Today, I had another of those strange moments that I have from time to time. (For the record, I also had a strange moment while trying to figure out where to put "today" in that first sentence.)
Here's part of it - this is the part we have talked about before: I often find myself wondering what my life would be like if I had made a different decision along the way. So I wonder what my life would be like if I had taken a semester away at a different school in college, or if I hadn't shared an apartment when I lived in Paris.
The other part of it, though, is even a little stranger. You see, I apparently have one of those "You look just like..." faces. At times, I've also been told that some aspect of my personality is just like someone else that the speaker knows. Frankly, I don't usually know how to take that, so I just say things like "He sounds like a great guy," and then let it move on.

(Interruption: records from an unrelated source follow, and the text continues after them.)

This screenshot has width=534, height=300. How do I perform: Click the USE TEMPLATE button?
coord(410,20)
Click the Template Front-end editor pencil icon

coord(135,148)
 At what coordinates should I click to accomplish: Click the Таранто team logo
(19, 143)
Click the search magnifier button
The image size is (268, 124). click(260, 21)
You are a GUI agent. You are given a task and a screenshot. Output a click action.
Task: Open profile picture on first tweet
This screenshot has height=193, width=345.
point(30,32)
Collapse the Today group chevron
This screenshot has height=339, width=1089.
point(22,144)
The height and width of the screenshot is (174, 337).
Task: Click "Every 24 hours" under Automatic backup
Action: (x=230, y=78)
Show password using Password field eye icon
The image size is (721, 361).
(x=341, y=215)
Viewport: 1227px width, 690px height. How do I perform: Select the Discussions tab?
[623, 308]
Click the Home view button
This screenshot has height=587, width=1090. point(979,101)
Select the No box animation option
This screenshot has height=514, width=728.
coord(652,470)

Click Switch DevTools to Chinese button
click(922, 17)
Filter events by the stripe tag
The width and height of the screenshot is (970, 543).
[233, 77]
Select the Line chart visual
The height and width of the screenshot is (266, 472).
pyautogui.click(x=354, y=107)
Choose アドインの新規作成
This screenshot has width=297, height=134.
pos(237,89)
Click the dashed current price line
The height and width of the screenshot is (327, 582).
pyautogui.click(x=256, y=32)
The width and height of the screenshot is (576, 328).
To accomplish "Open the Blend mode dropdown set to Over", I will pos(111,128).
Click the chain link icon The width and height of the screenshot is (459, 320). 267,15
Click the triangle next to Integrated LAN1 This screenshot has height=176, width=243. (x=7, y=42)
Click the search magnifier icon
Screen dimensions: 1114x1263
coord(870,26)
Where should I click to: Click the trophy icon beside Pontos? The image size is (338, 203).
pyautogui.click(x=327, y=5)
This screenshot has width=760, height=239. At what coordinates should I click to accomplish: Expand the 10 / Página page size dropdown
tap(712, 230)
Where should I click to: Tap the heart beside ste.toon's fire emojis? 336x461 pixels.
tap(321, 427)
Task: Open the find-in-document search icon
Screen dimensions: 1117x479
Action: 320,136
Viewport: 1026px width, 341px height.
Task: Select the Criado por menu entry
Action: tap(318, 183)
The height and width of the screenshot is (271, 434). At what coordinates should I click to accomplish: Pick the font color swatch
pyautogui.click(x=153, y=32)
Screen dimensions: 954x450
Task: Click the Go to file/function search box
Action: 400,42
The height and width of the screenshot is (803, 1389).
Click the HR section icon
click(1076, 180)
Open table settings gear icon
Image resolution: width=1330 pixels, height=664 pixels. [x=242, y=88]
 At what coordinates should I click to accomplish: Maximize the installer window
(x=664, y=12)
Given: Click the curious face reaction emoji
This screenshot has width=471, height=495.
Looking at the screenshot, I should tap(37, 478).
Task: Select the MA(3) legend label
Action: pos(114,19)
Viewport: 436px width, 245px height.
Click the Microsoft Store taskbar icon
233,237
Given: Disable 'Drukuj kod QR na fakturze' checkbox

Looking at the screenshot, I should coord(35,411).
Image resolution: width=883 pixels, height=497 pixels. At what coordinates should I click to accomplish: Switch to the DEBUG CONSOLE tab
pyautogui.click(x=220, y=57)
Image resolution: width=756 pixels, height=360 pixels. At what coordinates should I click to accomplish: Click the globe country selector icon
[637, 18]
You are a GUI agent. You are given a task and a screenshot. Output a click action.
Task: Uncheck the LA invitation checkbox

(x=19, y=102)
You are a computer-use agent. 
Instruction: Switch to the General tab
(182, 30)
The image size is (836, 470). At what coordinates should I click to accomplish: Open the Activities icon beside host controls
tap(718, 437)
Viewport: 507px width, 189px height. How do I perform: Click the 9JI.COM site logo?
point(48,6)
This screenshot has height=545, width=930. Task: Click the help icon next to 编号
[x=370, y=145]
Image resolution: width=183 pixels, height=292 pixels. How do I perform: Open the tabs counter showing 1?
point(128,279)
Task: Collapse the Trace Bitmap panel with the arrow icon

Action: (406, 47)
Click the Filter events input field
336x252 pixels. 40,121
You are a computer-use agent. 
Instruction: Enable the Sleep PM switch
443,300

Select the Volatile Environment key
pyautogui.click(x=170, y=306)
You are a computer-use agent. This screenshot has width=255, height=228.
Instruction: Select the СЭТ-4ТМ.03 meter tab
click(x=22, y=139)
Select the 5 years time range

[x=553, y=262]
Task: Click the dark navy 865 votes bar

But, since this has been going on for at least half of my life (I believe it can be Carbon-dated, but I'm not sure), I have also been known to see other people and think "That would be me if I had done..." or "If I had gone to that other place, I think that's what I'd probably look like..."
Well, I had one of the latter kind of situation today. Except that I didn't really get that not-quite-deja-vu feeling, because I wasn't ever really out-of-body about it. I saw the guy who looked vaguely like me, doing something I could have seen myself doing, and I thought "That's where I'd probably be now if I hadn't taken that other job..."
I know a lot of people who feel kind of remorse or regret for making their choices over time. I think I'm lucky, because I see these other people and I can be happy for myself and my choices and/or happy for the way their lives (aka "my other lives") are turning out.
And, even better, the version of me I saw today had really good shoes - which I may just have to see if I can find somewhere...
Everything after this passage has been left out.